The tools in your account, and what each one does
- Deposit limits — a daily, weekly or monthly ceiling. A cut takes effect immediately; a raise waits out a cooling-off period, deliberately.
- Loss limits — a cap on net losses over a period, which is the honest number to watch.
- Session reminders — a clock that tells you how long you have been playing, because the lobby will not.
- Time-out — a short lockout, from a day to several weeks. The account reopens on its own afterwards.
- Self-exclusion — a long-term or permanent closure. It cannot be reversed early, and we will not reopen it because you asked nicely during a bad night.
Every one of these can be set from the account area, and support will apply any of them for you if you would rather not do it yourself. Ask in live chat and it is done in minutes — there is no interview, no persuasion attempt, and no offer designed to keep you playing.
Free, confidential help in Australia
There is a national service, it is free, and it is open every hour of the day. You do not need to be in crisis to call it, and you do not have to give a name.
- Gambling Help Online — 1800 858 858. Free, confidential, 24/7, with counselling by phone and online chat, plus support for family members.
- Gambling Therapy — free international support and moderated forums.

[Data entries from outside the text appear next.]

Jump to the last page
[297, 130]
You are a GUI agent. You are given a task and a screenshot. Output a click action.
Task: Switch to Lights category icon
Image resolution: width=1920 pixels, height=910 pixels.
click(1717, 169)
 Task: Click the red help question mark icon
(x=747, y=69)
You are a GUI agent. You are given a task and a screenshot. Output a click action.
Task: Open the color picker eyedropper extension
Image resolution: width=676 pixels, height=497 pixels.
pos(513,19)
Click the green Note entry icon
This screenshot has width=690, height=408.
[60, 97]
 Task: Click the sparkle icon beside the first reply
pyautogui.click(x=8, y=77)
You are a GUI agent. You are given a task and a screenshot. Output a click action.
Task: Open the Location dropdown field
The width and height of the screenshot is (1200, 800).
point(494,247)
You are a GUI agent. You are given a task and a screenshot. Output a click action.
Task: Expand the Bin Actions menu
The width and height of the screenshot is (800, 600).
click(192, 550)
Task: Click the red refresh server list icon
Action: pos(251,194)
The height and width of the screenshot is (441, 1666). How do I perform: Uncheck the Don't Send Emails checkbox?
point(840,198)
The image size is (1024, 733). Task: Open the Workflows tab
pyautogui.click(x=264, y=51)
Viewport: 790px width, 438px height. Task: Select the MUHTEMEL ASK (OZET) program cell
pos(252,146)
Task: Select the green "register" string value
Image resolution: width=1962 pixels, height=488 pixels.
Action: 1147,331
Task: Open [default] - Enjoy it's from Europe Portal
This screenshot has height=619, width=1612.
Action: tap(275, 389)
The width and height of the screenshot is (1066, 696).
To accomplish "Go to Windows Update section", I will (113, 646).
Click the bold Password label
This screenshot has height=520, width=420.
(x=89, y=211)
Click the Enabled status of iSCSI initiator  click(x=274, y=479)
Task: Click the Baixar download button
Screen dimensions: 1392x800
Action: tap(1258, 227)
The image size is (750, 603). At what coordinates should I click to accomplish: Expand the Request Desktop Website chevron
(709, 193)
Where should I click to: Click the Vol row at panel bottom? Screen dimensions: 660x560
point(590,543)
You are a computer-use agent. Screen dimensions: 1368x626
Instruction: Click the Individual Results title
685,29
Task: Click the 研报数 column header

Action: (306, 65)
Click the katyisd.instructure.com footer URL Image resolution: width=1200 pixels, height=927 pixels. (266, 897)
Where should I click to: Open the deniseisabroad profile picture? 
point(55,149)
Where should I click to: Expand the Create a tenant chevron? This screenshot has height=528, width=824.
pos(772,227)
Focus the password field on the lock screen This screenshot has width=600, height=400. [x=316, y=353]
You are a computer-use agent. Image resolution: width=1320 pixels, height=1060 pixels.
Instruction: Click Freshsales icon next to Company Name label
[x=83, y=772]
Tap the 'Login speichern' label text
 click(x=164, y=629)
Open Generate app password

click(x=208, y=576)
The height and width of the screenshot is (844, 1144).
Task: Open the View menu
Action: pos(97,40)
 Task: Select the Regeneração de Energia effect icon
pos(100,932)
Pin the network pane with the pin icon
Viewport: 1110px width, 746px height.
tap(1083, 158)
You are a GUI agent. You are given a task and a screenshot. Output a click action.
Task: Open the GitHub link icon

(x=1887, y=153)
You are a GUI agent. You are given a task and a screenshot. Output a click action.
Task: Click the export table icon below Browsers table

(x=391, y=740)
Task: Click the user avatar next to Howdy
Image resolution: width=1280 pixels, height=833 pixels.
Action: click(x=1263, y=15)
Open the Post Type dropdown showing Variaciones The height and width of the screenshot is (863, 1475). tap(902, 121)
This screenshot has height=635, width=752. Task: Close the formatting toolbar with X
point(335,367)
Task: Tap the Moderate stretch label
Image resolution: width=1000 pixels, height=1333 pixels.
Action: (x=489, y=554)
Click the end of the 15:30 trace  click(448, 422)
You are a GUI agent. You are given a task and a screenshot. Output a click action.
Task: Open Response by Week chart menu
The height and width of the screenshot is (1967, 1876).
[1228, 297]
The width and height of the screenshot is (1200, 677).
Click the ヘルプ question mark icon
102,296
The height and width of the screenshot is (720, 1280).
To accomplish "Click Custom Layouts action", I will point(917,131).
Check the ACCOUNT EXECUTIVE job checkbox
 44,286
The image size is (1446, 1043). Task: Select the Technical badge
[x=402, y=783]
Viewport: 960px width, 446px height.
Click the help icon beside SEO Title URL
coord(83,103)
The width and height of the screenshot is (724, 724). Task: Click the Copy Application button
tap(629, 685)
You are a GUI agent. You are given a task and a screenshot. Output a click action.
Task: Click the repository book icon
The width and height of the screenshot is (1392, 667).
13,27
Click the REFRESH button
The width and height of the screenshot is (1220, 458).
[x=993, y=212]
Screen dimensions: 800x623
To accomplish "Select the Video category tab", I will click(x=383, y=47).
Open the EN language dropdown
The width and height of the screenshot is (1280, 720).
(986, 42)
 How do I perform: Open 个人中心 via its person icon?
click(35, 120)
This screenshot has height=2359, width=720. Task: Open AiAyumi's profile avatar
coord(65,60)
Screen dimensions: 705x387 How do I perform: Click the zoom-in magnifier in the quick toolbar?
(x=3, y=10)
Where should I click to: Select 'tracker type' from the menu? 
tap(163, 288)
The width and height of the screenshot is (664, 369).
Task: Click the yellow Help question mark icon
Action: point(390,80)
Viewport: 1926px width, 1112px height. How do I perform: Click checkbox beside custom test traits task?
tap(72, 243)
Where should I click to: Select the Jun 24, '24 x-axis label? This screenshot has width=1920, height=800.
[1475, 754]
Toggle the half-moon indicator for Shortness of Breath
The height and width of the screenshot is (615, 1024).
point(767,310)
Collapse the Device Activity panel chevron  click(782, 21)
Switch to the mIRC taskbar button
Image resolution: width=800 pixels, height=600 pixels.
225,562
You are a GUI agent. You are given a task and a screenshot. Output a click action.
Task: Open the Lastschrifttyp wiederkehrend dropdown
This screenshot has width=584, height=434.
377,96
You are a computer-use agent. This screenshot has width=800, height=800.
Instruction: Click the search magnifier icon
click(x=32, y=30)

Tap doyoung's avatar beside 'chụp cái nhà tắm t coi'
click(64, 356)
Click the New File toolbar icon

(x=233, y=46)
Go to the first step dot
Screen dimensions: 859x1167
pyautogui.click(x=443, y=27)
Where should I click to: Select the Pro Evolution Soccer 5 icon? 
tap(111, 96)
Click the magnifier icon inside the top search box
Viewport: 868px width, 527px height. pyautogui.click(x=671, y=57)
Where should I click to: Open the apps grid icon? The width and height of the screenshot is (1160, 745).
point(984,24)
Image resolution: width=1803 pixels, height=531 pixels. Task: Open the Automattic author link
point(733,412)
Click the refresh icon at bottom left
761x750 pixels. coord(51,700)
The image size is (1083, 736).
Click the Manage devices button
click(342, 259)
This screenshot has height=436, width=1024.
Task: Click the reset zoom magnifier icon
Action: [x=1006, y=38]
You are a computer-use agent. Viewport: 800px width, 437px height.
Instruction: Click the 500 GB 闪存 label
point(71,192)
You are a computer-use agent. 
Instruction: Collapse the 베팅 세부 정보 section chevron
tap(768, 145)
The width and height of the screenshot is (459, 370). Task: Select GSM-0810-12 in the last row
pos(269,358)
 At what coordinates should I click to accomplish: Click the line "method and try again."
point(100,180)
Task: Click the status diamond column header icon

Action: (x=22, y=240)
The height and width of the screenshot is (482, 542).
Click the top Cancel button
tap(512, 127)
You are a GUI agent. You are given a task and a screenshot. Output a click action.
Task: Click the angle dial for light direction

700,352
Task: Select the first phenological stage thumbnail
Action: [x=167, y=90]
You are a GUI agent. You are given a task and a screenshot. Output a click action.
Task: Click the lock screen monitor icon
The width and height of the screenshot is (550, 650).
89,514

- BeGambleAware — self-assessment tools and clear, plain-language advice.
- Gamblers Anonymous — peer meetings, online and in person.
- Lifeline — 13 11 14. For anyone in immediate distress, gambling-related or not.
Under 18s, and family accounts
Nobody under 18 may hold an account or play here, and identity verification exists partly to enforce that. If you share a device with someone under 18, use the parental controls on the handset and keep the login out of a saved password list. An account opened with someone else's identity is closed and its balance voided, which protects the person whose identity was used as much as it protects us.
If gambling has become a problem for someone close to you rather than for you, the services above support family members too — that is not an afterthought in their remit, it is a core part of it. And whatever else you do, do not fund someone else's play in the hope of helping them clear a debt.